Мы доели ужин в тишине. Потом легли спать. Артём обнял меня, и я почувствовала, как напряжение медленно уходит из тела. Но внутри осталась тяжесть. Понимание того, что между мной и матерью теперь всегда будет пропасть. Мы обе знаем правду друг о друге. Знаем, что не можем помочь. И это знание ничего не меняет.
Утром я проснулась от телефонного звонка. Нина Сергеевна.
— Марина, доброе утро! Я тут подумала, может, поедем на выходных на дачу? Погода обещают хорошую, можно шашлыки сделать!
Голос её был бодрым, весёлым. Словно вчерашнего разговора не было. Словно пятнадцать лет назад ничего не случилось. Словно она не призналась мне в своём страхе.
— Мам, я подумаю и перезвоню, хорошо?
— Конечно, солнышко! Не тяни только, а то я продукты куплю заранее.

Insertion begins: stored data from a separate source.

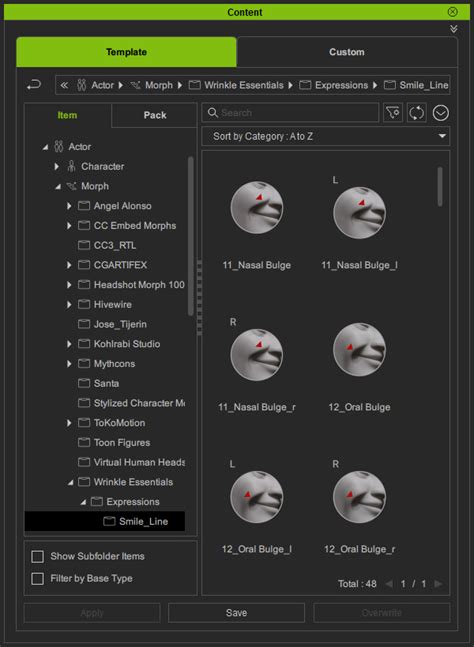
Task: Open Sort by Category dropdown
Action: coord(325,136)
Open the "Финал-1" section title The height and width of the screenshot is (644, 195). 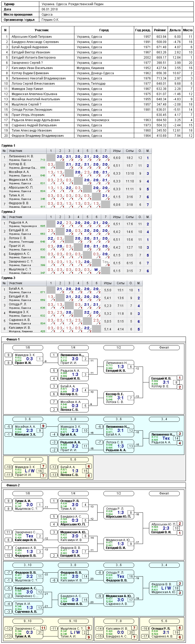tap(13, 339)
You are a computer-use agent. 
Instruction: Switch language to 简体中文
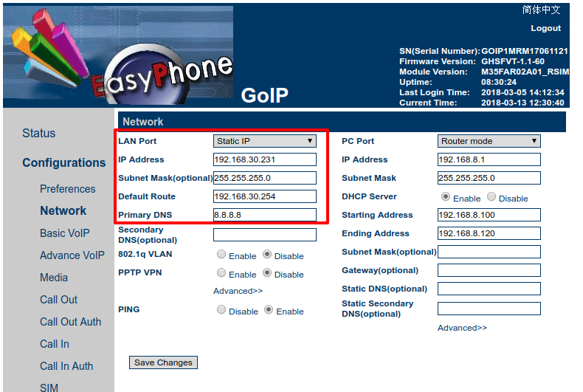point(541,10)
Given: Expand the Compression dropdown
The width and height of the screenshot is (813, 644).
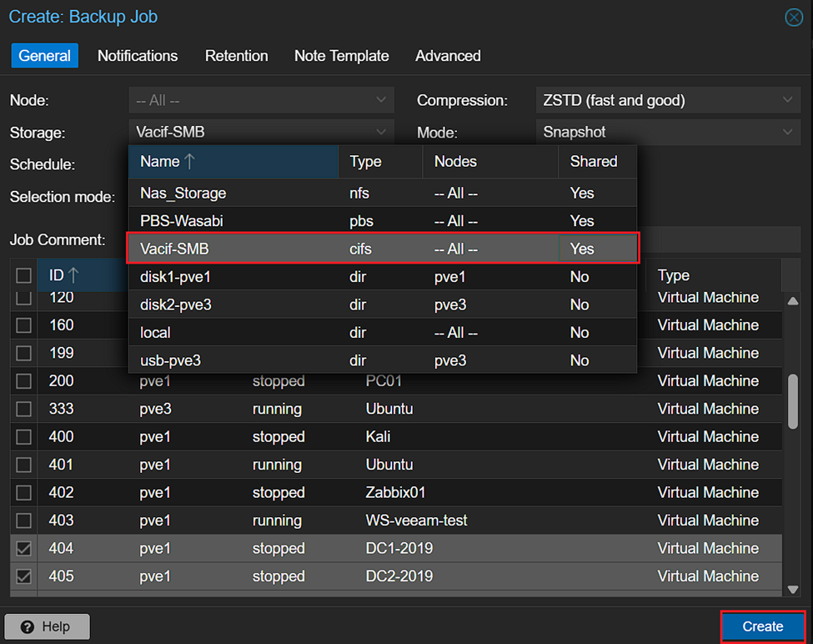Looking at the screenshot, I should (x=787, y=100).
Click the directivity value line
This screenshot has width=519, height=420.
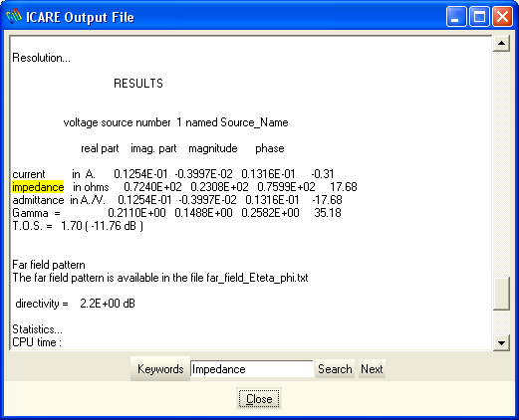coord(76,304)
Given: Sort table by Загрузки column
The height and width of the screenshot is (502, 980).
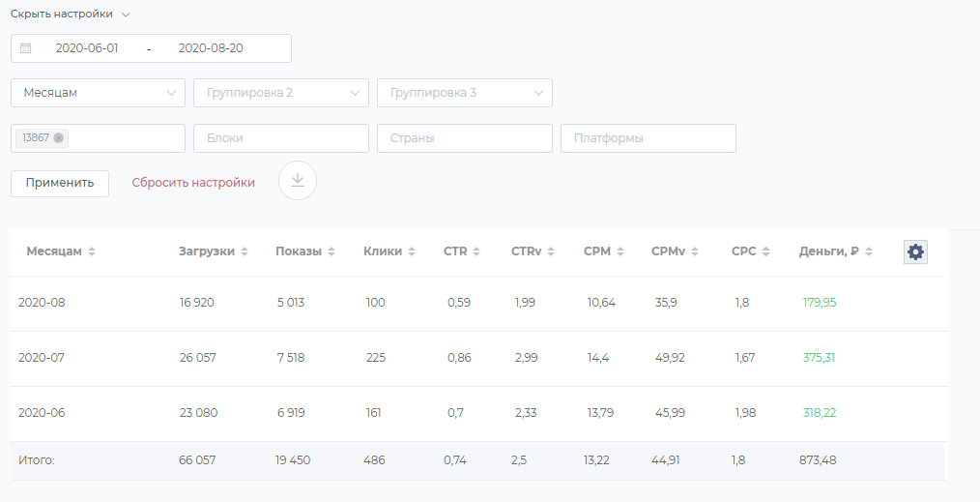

Она повесила трубку. Я посмотрела на Артёма. Он лежал рядом, читал новости в телефоне.
— Это была мама?
— Угу. Зовёт на дачу. Как будто ничего не было.
— Ей так проще, — сказал он, не отрываясь от экрана.
Да. Ей так проще. Закрыть дверь в комнату, где живёт боль, и никогда туда не заходить. Улыбаться, делать планы, кормить дочь шашлыками и убеждать себя, что жизнь продолжается.
Я встала, подошла к окну. На улице была обычная московская осень. Серое небо, сырой асфальт, люди в куртках спешили по своим делам. Где-то среди них шла моя мать, с высоко поднятой головой, с улыбкой на губах, неся внутри себя такую тяжесть, что удивительно, как она вообще держится на ногах.
И я вдруг поняла, что никогда не смогу её спасти. Не смогу вытащить из этого добровольного плена. Она выбрала свой способ выживания, и он для неё единственно возможный.
А я выбираю свой. Не её путь, но и не полная противоположность. Что-то посередине. Жить с болью, но не тонуть в ней. Помнить потерю, но не делать её смыслом существования. Это тоже выбор. Только честный.